Voodoo queen Marie Laveau lived on this site (now 1020 St. Ann St.) between 1839 and 1895. Her spirit is said to still conduct wild voodoo ceremonies here.
A stay at Hotel Monteleone comes with a dose of haunted history. Legend has it, the 14th floor (actually the 13th floor) of Hotel Monteleone is home to some paranormal activity. Guests have reported hearing the footsteps of Maurice Begere, the young ghost child who haunts the hotel.
The Gardette-LePretre House, also known as the Sultan’s Palace, was leased by a brother of the Turkish Sultan in the late 1790s. One stormy night, assassins brutally murdered everyone they found in the house. Ghostly forms have been seen there for many years.
The ghosts at the Andrew Jackson Hotel are some of the more interactive specters encountered in the city. Back during the building’s tenure as a boys’ boarding school, five students died in a fire, but they have spent their afterlives playing and causing a bit of childlike mischief, and their laughter and footsteps are often heard throughout the hotel and courtyard. The spirits of the boys, along with one believed to be a former housekeeper, will move personal items and furniture around guests’ rooms – the boys hiding items as a joke and the housekeeper fluffing pillows and straightening towels.

______

Which buildings does the haunted-places text name? You can answer from the text alone; the material isn't needed.

Available data —
______

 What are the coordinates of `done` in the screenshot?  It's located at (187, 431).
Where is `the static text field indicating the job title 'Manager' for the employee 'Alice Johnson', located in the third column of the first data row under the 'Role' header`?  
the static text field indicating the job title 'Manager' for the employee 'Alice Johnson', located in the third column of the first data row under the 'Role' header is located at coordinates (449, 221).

______

Answer to the exercise — Hotel Monteleone, the Gardette-LePretre House (also known as the Sultan's Palace), and the Andrew Jackson Hotel.